For several decades, it was on the third tier of the seven Loew’s theatres in Queens. The Valencia Theatre got the programs first, followed a week later by the Triboro Theatre. Then the Woodside Theatre, plus the Prospect Theatre, Plaza Theatre, Hillside Theatre and Willard Theatre. All of those third-tier theatres were eventually divested by Loew’s as part of the Federal anti-trust action against it.

The Woodside Theatre was the first to go, sold in 1952 to St. Sebastian’s Roman Catholic Church, which had outgrown its original chapel. The church demolished the theatre entrance and lobby to build a Romanesque bell tower, but kept the auditorium intact. In 1998, to celebrate the parish’s 100th anniversary, most of the original auditorium decor was beautifully restored, though probably not in the exact same color scheme. That included not only the domed ceiling, but 40 columns along the side walls that were returned to their original marble with gold leaf capitals.

The site is well worth a visit if you’re in the area. Masses are held at 5 and 6PM on Saturdays and on Sunday mornings, as well as at other times. The phone number is 718-429-4442.

Contributed by Warren G. Harris

Recent comments (view all 19 comments)

TLSLOEWS
TLSLOEWS on January 1, 2010 at 12:46 am

Good to see that the building is still there as a church.Nice history.

RickB
RickB on June 16, 2010 at 1:50 am

Some June 2010 pictures of the former Loew’s Woodside are near the bottom of this page, as Forgotten New York revisits the neighborhood.

Set of tasks:
1: According to the Woodside Theatre text, in what year was the theatre sold to St. Sebastian's Roman Catholic Church?
2: Summarize the Woodside Theatre text in two sentences.
3: Go on with the Woodside Theatre text from the point where it stops.
The data that comes next is from a separate source and has no connection to the theatre text.

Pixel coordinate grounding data
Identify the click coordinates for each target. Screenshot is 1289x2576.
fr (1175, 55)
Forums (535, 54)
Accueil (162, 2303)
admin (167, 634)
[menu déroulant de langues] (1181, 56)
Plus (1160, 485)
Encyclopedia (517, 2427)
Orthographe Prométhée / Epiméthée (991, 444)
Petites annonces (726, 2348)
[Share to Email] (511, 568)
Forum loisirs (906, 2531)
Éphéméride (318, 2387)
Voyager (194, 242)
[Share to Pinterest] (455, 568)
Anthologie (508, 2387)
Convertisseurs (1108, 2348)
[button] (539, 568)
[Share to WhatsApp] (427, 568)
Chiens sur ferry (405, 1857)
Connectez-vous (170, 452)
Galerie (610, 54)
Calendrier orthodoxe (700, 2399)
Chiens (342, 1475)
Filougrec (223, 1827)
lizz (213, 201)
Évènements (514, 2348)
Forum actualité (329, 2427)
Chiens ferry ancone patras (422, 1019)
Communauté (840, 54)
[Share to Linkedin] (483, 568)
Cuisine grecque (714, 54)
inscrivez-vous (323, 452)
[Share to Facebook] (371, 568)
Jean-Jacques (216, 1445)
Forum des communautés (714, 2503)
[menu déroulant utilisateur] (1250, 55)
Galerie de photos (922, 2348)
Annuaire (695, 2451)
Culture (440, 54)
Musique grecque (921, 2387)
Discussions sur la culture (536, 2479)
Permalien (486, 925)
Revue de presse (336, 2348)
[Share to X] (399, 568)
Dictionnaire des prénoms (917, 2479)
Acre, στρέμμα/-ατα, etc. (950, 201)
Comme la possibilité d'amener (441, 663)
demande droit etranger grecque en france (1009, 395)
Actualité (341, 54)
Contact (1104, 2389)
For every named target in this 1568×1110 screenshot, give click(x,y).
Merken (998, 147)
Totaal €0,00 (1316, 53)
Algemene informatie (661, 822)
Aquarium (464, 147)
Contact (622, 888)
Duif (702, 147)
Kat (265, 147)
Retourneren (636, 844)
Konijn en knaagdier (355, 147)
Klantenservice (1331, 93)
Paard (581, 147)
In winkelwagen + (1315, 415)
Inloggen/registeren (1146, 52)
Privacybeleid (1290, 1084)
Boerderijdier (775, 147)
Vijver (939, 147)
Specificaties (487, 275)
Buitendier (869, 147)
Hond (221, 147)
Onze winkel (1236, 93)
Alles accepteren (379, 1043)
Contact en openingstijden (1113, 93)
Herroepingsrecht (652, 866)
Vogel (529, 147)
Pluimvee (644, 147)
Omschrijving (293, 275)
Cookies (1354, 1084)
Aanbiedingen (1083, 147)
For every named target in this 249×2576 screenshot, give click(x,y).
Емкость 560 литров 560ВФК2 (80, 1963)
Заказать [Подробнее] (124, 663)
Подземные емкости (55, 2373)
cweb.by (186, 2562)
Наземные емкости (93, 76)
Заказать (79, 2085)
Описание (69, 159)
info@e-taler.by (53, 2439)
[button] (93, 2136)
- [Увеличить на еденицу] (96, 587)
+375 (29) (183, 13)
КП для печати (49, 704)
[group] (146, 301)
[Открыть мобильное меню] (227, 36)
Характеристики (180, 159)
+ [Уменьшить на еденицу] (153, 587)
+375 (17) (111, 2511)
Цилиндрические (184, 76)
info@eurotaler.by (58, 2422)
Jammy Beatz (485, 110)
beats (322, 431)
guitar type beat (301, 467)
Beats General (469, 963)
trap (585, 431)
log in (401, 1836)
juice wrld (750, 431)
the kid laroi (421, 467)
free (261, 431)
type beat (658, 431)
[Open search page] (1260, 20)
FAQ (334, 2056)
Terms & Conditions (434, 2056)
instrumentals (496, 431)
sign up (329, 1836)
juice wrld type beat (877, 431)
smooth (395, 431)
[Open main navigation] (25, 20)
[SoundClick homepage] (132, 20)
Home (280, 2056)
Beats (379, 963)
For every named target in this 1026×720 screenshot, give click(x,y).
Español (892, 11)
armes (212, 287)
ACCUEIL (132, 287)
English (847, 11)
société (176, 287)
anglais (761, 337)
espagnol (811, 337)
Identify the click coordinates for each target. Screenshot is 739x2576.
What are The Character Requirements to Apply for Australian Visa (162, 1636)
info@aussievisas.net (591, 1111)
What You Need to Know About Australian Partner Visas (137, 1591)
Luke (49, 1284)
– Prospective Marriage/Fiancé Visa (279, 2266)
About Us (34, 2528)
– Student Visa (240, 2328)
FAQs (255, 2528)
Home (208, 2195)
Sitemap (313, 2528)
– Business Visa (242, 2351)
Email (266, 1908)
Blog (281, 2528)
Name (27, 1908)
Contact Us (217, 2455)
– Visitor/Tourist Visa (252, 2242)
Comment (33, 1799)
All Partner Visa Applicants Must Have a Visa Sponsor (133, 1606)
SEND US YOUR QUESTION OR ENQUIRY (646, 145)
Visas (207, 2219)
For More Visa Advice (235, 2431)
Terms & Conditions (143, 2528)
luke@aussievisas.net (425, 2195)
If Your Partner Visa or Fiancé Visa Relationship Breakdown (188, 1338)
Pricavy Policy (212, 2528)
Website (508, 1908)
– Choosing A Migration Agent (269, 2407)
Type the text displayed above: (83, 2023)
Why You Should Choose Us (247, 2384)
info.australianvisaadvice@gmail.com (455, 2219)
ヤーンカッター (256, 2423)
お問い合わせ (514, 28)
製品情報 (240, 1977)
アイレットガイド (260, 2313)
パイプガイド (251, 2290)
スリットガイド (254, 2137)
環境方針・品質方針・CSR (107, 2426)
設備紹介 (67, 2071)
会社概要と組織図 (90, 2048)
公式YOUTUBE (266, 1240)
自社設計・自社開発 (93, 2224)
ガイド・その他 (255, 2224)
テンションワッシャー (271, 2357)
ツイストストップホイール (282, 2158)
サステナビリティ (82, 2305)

Task responses:
1: 1952

2: The Woodside Theatre was one of seven Loew's theatres in Queens and the first of the third-tier houses that Loew's divested under a federal anti-trust action, sold in 1952 to St. Sebastian's Roman Catholic Church. The church replaced the entrance and lobby with a Romanesque bell tower but kept the auditorium, whose decor, including the domed ceiling and 40 columns, was mostly restored in 1998 for the parish's 100th anniversary.

3:
TLSLOEWS
TLSLOEWS on June 16, 2010 at 6:07 pm

Nice photo of the LOEWS WOODSIDE/CHURCH.RickB.

Tinseltoes
Tinseltoes on February 25, 2011 at 5:03 pm

Here’s a photo of the shuttered Loew’s Woodside before the church started making changes which included the removal of the marquee and entrance portion of the building: View link

johndereszewski
johndereszewski on February 25, 2011 at 7:09 pm

Thank you so much TT for resurrecting – an apt religous term – this previously lost link that really establishes the connection of the old movie palace to its current religous use. This really represents one of the most successful re-uses of an old movie house than I am aware of.

Tinseltoes
Tinseltoes on March 12, 2011 at 9:02 pm

Fifty-nine years ago today, Loew’s Woodside opened its final booking— a week’s engagement of MGM’s B&W “Lone Star,” starring Clark Gable and Ava Gardner, and MGM’s B&W “Calling Bulldog Drummond,” with Walter Pidgeon and Margaret Leighton. The Woodside’s closing would leave Loew’s with five theatres in Queens— the Valencia, Triboro, Hillside, Prospect, and Willard. Those last three were also due to be dropped, but would continue to operate under new managements. The Woodside had already been sold to St. Sebastian’s Church.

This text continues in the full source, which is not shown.